[Extracted data entries]
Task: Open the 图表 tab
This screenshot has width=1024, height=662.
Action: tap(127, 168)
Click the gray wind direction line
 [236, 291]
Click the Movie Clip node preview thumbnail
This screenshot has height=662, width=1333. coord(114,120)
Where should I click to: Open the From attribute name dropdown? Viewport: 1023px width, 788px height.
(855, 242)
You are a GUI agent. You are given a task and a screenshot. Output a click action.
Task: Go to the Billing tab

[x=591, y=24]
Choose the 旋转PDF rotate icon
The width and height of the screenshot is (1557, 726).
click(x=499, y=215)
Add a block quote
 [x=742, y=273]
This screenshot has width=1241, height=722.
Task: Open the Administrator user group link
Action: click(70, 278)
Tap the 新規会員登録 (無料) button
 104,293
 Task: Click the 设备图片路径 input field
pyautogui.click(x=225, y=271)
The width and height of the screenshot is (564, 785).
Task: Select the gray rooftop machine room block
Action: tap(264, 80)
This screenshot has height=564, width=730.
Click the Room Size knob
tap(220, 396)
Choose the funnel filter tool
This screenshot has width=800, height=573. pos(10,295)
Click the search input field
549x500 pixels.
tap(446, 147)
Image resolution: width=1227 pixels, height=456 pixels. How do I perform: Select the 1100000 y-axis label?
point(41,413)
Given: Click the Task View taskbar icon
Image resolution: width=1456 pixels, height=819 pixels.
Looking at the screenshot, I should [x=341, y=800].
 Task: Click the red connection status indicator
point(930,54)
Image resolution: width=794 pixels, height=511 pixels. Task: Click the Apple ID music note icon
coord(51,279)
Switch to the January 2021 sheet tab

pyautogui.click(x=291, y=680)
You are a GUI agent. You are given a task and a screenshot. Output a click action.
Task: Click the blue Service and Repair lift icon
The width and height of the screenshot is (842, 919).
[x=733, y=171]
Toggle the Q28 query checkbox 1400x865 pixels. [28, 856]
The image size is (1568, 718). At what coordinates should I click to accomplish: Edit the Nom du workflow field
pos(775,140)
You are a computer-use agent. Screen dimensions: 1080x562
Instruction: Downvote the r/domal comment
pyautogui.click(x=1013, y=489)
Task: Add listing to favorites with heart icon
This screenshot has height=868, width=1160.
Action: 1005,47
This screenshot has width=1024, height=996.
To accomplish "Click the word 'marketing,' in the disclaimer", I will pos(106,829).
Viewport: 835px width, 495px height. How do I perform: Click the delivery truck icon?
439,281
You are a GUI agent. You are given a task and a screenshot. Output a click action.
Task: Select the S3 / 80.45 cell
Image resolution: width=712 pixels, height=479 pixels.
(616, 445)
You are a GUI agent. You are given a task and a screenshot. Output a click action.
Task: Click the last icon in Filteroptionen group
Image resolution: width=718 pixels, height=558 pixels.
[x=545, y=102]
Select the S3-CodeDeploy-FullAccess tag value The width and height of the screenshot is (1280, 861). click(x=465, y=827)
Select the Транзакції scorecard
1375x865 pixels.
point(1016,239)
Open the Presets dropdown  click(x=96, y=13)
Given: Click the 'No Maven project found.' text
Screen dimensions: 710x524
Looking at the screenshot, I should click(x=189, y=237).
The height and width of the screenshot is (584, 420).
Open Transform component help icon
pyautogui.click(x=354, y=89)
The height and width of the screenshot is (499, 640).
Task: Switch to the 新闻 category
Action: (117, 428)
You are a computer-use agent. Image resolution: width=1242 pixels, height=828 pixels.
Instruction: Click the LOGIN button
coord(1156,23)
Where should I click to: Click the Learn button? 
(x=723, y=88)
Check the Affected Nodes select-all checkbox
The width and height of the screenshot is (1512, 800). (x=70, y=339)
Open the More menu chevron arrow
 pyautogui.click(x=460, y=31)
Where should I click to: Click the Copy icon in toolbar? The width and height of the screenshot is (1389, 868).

* **WORK TASK**: Find "computer" in the data above. Report each line where it appears.

* **FINISHED EXERCISE**:
You are a computer-use agent. Screen dimensions: 1080x562
You are a computer-use agent. Image resolution: width=1242 pixels, height=828 pixels.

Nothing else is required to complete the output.